▶ [REQUIREMENT] The task calls for the line containing "Open Python Packages tool window icon" and all later lines, through the end of the entries below, to be set down exactly and without pictures.

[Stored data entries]
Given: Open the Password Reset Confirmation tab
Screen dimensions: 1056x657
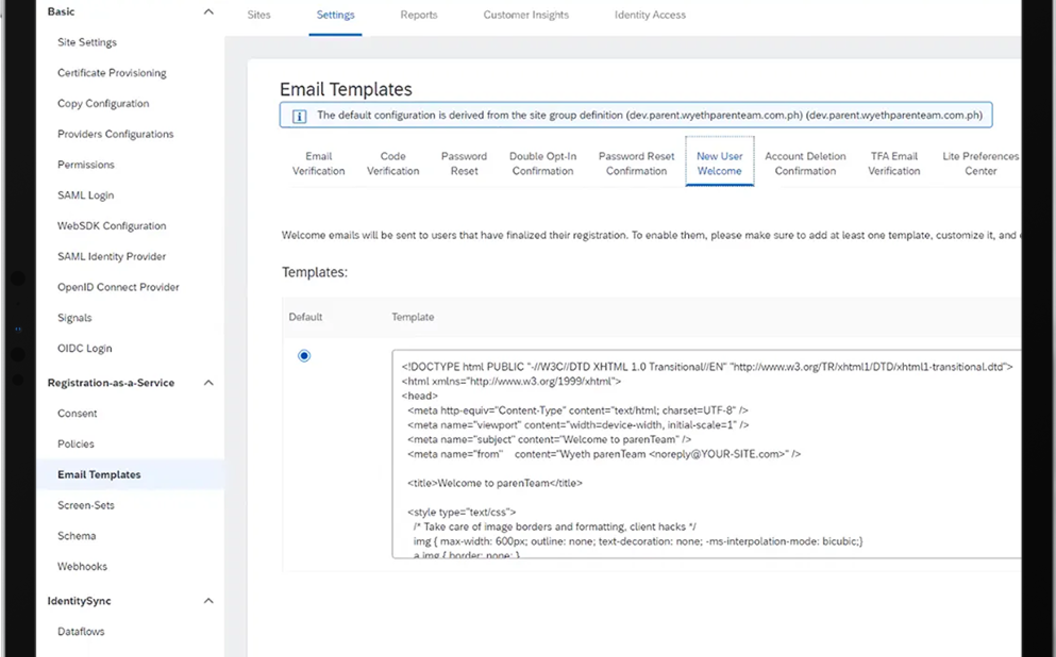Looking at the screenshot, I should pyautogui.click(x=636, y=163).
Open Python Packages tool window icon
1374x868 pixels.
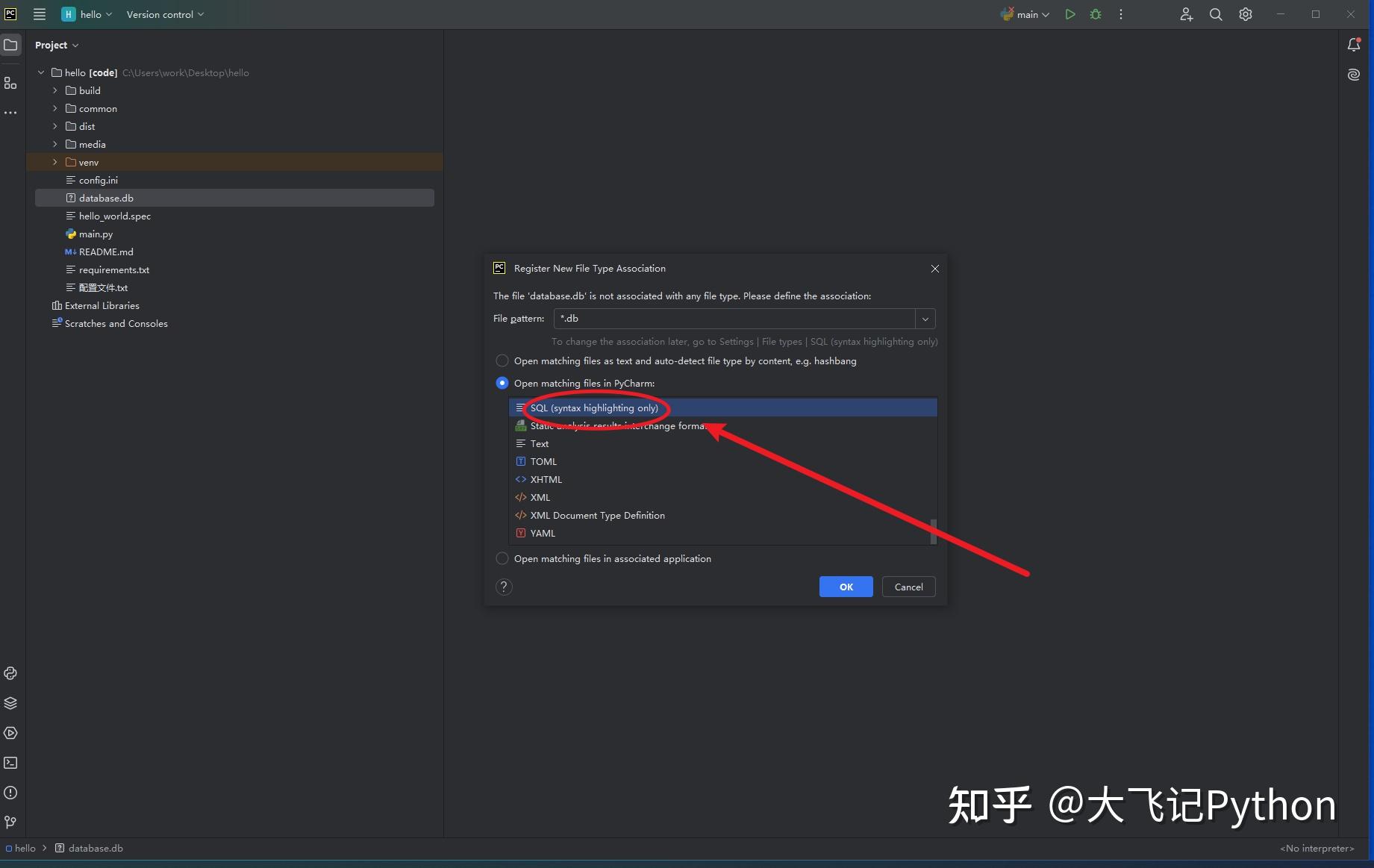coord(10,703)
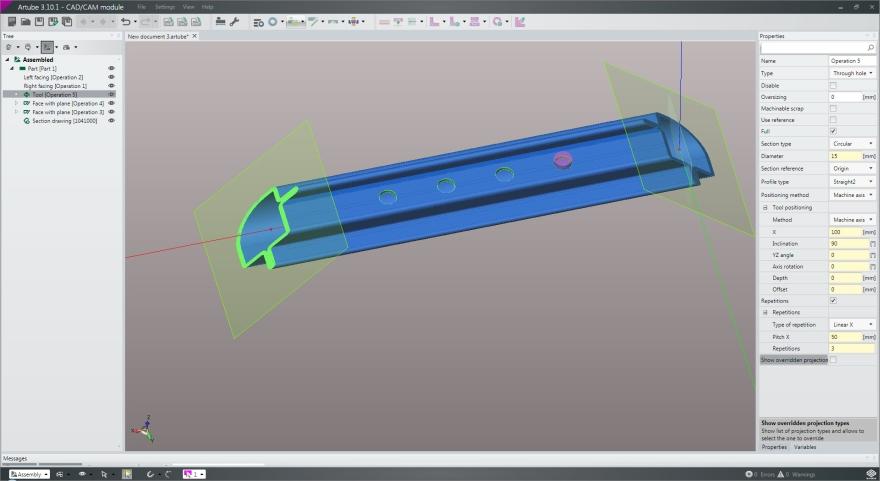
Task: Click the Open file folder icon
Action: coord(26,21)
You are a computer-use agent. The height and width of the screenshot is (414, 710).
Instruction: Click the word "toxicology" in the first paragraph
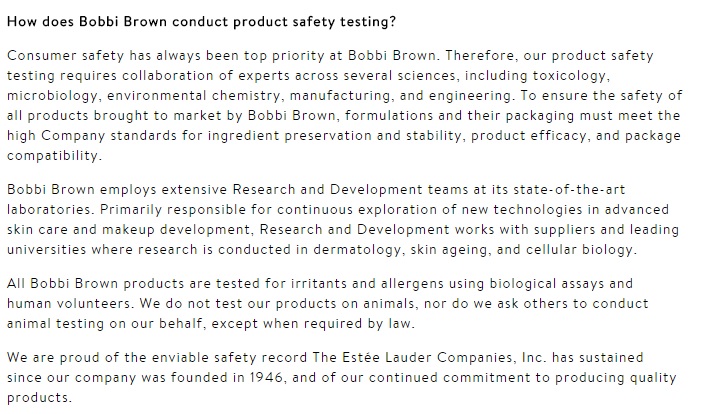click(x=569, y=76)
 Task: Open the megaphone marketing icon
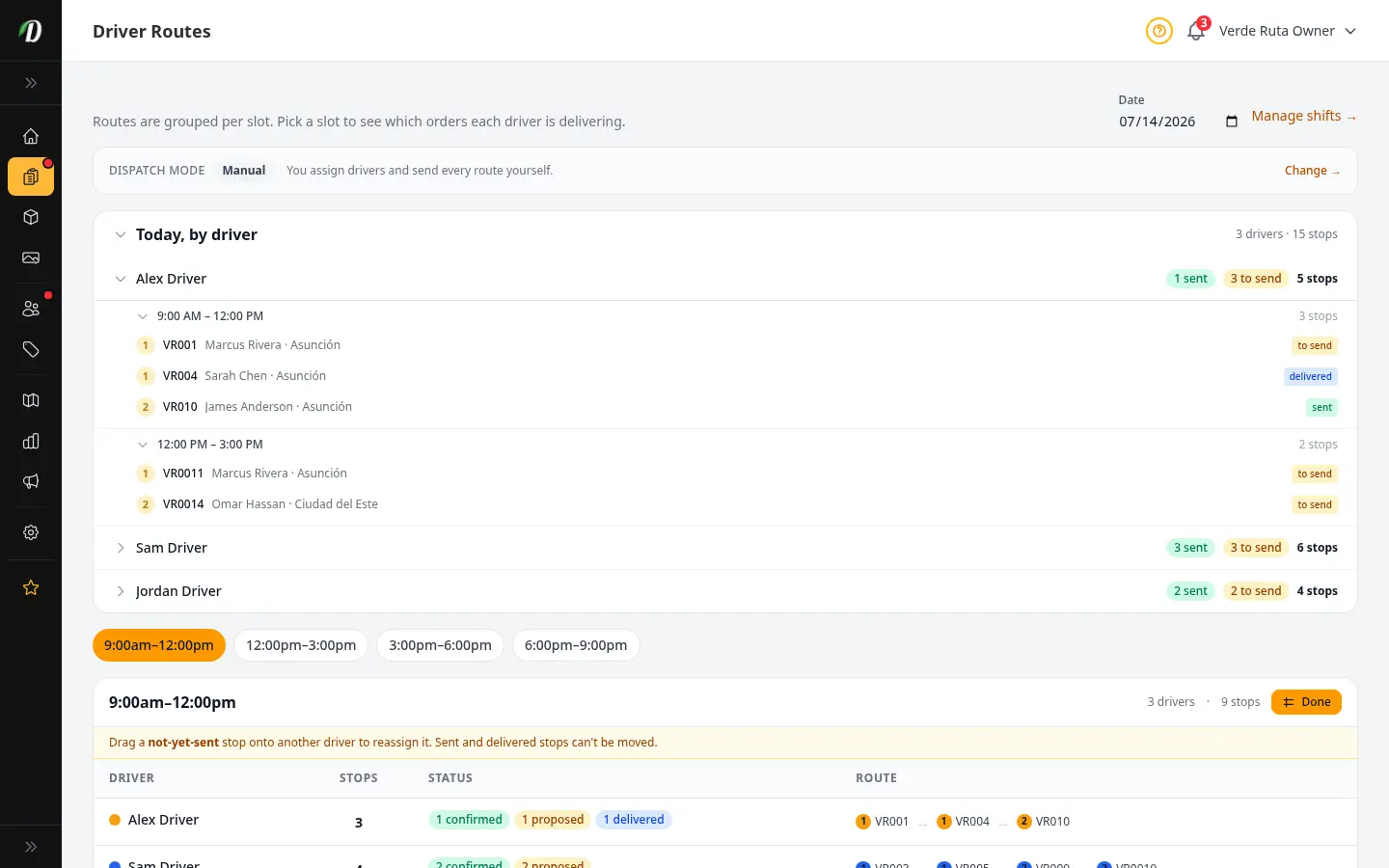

▶ [YOUR RESPONSE]
Open Python Packages tool window icon
1374x868 pixels.
coord(10,703)
Task: Click the Open file folder icon
Action: coord(26,21)
You are a computer-use agent. The height and width of the screenshot is (414, 710).
Instruction: Click the word "toxicology" in the first paragraph
click(x=569, y=76)
 Task: Open the megaphone marketing icon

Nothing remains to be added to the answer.